Es geht nicht nur ums Zählen: Ziel ist es, einen Warnschwellenwert zu definieren, ab dem der Schutz Vorrang vor der touristischen Nutzung hat.
„Wenn wir einen bestimmten Schwellenwert überschreiten, der die ‚Grenze des Zumutbaren‘ übersteigt (…), könnte es zu einer vorübergehenden Schließung kommen, um das Gebiet zu schützen.“
Der Zähler, so betont die Gebietskörperschaft, „liefert einen ersten Anhaltspunkt, anhand dessen wir die Entwicklung verfolgen können“.
Die Daten verlassen nicht den internen Bereich des Gemeindeverbands: Sie sind für den internen Gebrauch bestimmt, werden mit den betroffenen Gemeinden geteilt und nicht veröffentlicht oder extern kommuniziert. Am Standort Hillion verfolgt man ein anderes Ziel: Hier soll die Nutzung durch Sportler – Mountainbiker, Wanderer – überprüft werden, um die Infrastruktur anzupassen, anstatt ökologische Risiken zu detektieren. In beiden Fällen bleibt die Logik dieselbe: zu prüfen, ob die Wege ihren jeweiligen Zwecken gerecht werden, bevor weitere Investitionen getätigt werden.
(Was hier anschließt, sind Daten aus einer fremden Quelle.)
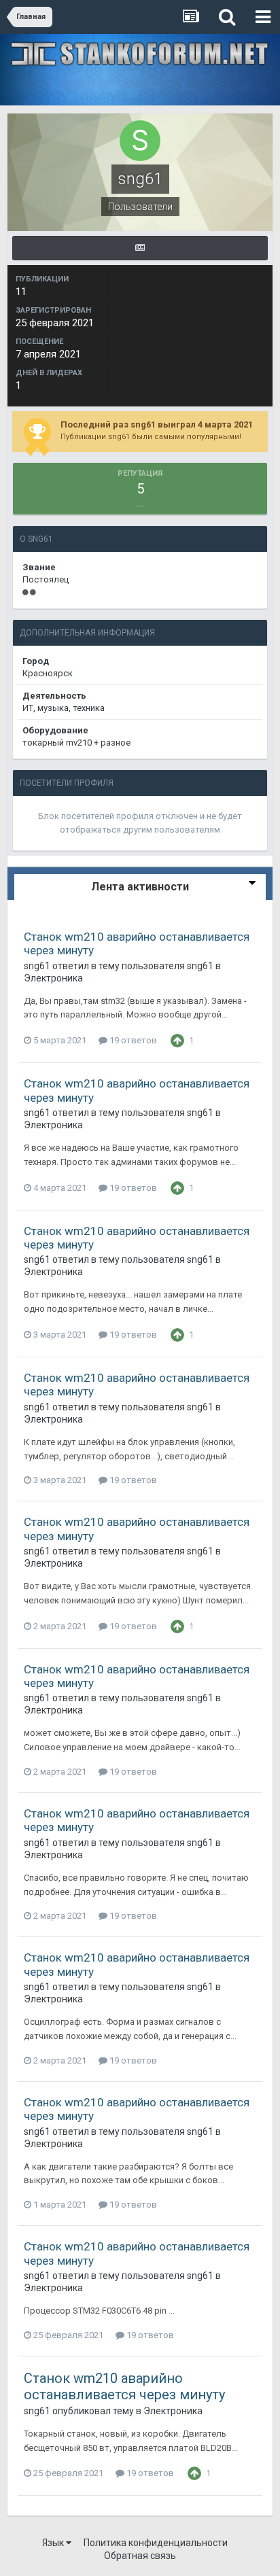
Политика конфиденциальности (156, 2542)
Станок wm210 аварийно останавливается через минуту (124, 2386)
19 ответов (132, 1040)
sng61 (37, 965)
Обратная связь (140, 2555)
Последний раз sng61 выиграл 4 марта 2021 (156, 424)
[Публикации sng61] (140, 248)
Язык (54, 2542)
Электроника (53, 978)
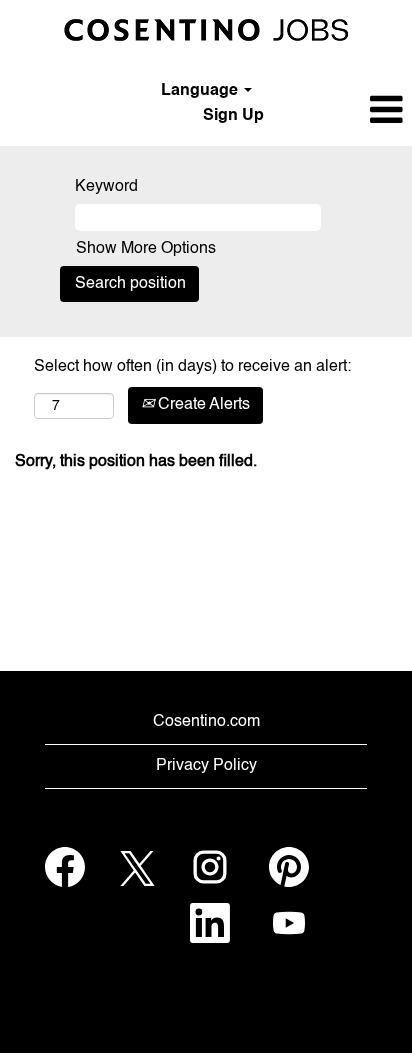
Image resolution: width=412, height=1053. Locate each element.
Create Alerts (202, 405)
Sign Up (233, 116)
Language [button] (201, 91)
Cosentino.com (206, 722)
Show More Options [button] (146, 249)
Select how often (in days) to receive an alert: (192, 367)
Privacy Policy (206, 766)
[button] (343, 111)
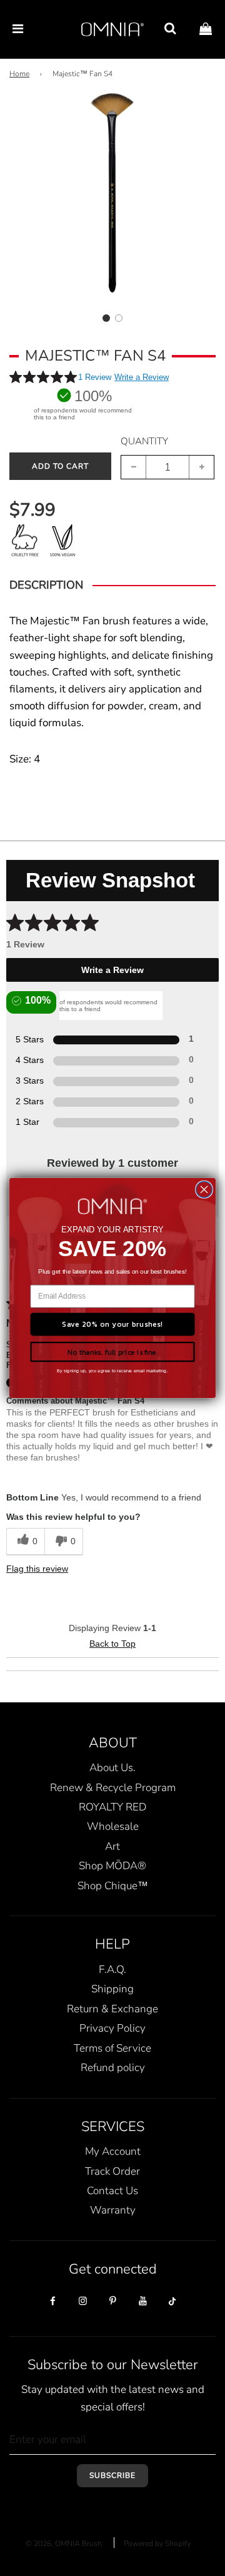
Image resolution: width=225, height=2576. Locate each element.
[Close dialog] (204, 1190)
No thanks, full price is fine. (113, 1351)
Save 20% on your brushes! (112, 1324)
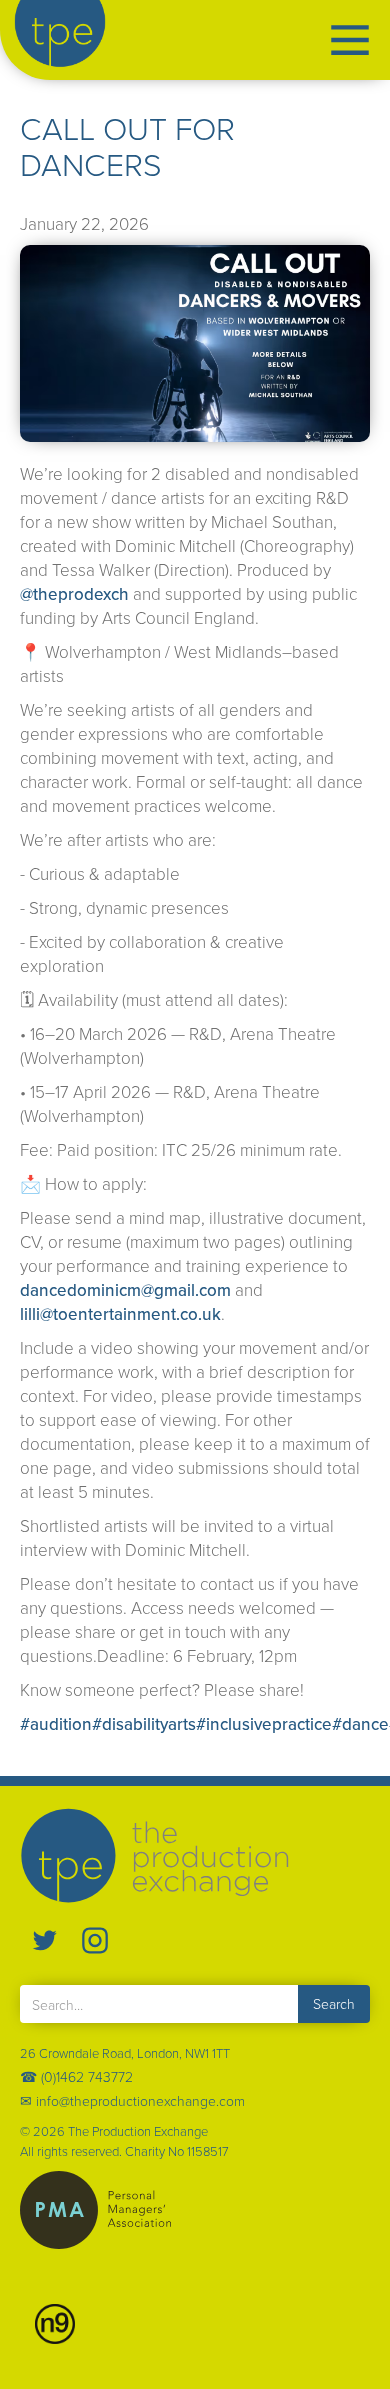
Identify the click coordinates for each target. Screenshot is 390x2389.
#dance (360, 1724)
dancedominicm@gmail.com (125, 1290)
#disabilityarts (144, 1724)
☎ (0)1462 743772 (76, 2076)
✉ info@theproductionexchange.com (132, 2100)
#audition (56, 1724)
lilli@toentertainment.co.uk (120, 1314)
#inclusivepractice (264, 1724)
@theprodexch (74, 594)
„Die gesammelten Daten dienen dem Schutz der Umwelt und der Analyse des allgemeinen Besucheraufkommens. Um zu sehen, ob es funktioniert oder nicht, und auch um zu prüfen, ob die Strecken von Sportlern genutzt werden (…).“
Was den Service betrifft, so sieht die Gebietskörperschaft keine besonderen Schwachstellen. Sie spricht von einer „guten Betreuung (Kontakt bei Problemen, Batteriewechsel klappt, schneller Ersatz)“ und einem Preis-Leistungs-Verhältnis, das sie als vorteilhafter gegenüber anderen Anbietern auf dem Markt bewertet – zwei Kriterien, die für ein Instrument entscheidend sind, das mehrere Jahre an einem schwer zugänglichen Ort mit Holzstegen und instabilen Ufern im Einsatz sein soll.
Auf die Frage nach einer Empfehlung antwortet die Gebietskörperschaft direkt: „10 von 10, kein Problem.“ Eine Ausweitung auf andere Standorte des Gemeindeverbands ist derzeit nicht geplant – „Überhaupt nicht, dazu habe ich aktuell keine Pläne“, stellt sie klar –, aber das Prinzip bleibt bestehen: ein mobiler Zähler, der je nach Bedarf versetzt werden kann, um zwischen öffentlicher Zugänglichkeit und dem Schutz sensibler Naturräume abzuwägen.